Audiences for The Phoenix Symphony’s education concerts for young people also include children with autism spectrum disorder, and Cumplido Wilson believes the music similarly breaks through to them in profound ways.

Crucial Diversity

Cumplido Wilson believes music is an effective means of expressing how art reflects society and that positively affects the culture in a community. “This is not a new idea. If you don’t see it, you don’t think it’s possible. If you grow up in a community that doesn’t have music, you’ll probably never see that as an option for yourself,” she says.

“When I play music in Latino communities, I represent their demographic in a world that they didn’t think was available to them. Then they see someone who looks like themselves, actually doing it,” says Cumplido Wilson.

The best example of this, in her own experience, was in Tucson. “In the Opening Minds through the Arts program, we worked in a school in a predominantly Latino community where many of the kids said they wanted to play the flute. It turns out that was because they hadn’t ever seen anyone who was brown like them play classical music. I think about that a lot whenever I take part in outreach.”

And of course, she adds, there is the well-known connection between music (and the arts in general) and increased academic achievement.

Fitness Goals

All of these activities are underpinned by a dedication to fitness. Although “dedication” might be an understatement.

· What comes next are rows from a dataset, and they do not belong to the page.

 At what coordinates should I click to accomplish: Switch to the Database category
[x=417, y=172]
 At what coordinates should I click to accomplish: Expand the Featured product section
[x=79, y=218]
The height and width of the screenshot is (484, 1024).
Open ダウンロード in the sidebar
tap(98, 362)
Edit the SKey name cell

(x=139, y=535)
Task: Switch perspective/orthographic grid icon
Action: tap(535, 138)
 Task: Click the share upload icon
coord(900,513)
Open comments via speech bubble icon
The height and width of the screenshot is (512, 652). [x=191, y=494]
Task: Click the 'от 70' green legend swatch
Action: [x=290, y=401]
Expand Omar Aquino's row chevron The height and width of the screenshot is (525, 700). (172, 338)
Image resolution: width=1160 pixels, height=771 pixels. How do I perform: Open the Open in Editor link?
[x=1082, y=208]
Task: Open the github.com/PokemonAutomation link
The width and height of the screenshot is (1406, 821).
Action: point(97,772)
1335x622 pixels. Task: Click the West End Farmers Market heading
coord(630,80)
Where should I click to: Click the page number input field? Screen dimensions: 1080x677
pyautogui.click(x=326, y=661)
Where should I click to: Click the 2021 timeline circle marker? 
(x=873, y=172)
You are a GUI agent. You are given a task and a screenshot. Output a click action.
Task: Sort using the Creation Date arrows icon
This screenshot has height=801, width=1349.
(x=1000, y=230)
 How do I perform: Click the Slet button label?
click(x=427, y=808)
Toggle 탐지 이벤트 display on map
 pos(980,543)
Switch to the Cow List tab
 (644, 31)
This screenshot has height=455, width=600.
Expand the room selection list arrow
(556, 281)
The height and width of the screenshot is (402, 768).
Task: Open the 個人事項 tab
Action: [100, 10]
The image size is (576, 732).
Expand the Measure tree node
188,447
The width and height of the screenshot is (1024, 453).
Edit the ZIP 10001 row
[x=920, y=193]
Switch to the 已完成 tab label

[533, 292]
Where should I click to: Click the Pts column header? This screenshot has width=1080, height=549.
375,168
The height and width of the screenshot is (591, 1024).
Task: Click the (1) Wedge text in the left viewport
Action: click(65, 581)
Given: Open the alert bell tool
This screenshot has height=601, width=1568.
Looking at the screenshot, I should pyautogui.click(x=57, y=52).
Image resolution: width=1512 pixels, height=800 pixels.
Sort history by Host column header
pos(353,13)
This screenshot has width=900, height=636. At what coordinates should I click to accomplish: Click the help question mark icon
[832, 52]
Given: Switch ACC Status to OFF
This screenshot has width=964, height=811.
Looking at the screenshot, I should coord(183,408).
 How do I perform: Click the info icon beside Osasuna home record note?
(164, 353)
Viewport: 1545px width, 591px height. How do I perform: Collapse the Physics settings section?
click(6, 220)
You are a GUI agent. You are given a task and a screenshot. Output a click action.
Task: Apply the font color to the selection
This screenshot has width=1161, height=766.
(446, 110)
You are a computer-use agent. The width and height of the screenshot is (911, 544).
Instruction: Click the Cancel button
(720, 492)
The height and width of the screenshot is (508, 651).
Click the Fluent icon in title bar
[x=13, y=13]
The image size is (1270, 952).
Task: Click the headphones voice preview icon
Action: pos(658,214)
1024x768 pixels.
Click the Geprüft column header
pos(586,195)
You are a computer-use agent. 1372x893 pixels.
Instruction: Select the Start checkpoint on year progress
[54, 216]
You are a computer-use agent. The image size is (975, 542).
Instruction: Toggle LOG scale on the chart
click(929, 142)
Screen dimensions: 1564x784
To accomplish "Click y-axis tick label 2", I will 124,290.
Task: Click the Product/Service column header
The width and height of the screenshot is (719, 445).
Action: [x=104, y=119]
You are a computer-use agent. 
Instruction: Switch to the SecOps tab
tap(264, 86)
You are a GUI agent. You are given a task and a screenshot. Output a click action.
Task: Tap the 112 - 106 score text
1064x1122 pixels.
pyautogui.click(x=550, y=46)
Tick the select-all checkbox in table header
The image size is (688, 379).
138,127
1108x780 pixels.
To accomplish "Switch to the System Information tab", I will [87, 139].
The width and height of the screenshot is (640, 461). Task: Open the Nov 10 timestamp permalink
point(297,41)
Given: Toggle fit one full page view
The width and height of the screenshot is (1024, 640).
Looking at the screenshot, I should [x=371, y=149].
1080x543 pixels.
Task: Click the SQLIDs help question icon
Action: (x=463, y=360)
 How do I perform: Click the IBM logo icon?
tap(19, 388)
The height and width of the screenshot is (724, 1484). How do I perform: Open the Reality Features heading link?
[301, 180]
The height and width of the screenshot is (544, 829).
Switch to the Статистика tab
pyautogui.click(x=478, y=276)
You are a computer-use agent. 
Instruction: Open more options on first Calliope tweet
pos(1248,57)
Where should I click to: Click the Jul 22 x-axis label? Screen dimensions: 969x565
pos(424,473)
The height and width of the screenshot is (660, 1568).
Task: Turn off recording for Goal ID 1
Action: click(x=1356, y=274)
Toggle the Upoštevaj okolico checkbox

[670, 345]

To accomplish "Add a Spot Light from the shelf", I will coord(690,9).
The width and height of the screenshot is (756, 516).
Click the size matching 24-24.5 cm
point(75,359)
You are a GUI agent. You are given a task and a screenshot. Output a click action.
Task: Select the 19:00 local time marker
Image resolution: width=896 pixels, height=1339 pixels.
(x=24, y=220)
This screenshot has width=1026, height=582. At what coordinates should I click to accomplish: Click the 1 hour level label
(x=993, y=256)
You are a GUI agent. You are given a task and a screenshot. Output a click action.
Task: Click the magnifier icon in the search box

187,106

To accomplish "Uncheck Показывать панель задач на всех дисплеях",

Cumplido Wilson has completed several marathons and is a proud finisher of Ironman Arizona in 2013.

She sees clear ties between physical fitness and instrumental music and encourages all her students to try activities that complement playing the flute. “As a wind player, our breath control is critical to our success,” she says. “The better your cardio health, the easier time you’ll have playing a wind instrument.”

Cumplido Wilson started running after she won the job in Phoenix. “The mental outlet became a game changer for me,” she says. “Then, I got into distance running, and that helped me understand what my body could do when it was pushed to its limit.”

She has also benefited from aerial arts and boxing. These skills, Cumplido Wilson believes, are transferable. “You can see the building blocks of what it takes to get yourself over the finish line and apply them to practicing, or to an audition. Suddenly you have a structure, and a plan of how to do things more efficiently.”

Learning your limits, she says, also helps prevent overtraining, which has clear ties to over-practicing. “Both lead to injuries,” she observes. Another concept in common with practicing is the idea of constantly improving.

Union Goals

Cumplido Wilson joined the AFM when she joined the Phoenix Symphony. “Being a union member helps us to better invest in the community we’re in,” she says. “It also strengthens our collective energy as musicians.” She believes Federation members are the beneficiaries of their predecessors’ hard work.

“We owe many of our union protections to the musicians before us, who made it possible for us to earn a living,” she says. “It’s imperative to uphold that work and adapt when necessary to industry changes. That’s the best way we can ensure our own future success.”

Recent experience in the Colorado Music Festival (CMF) has reinforced Cumplido Wilson’s belief in the strength of the union. The musicians of CMF, who gather in Boulder, Colorado, every summer for five weeks of orchestral and chamber music, achieved their first collective bargaining agreement in 2024 (see International Musician cover story, July 2024).

“Unionizing at CMF has given the entire organization peace of mind,” says Cumplido Wilson. “While the musicians’ rapport with CMF management was always positive, we now have a structure that protects that relationship, while also making us part of a large and strong community of union players.” She hopes the CMF musicians’ success in organizing will encourage other summer groups to follow suit.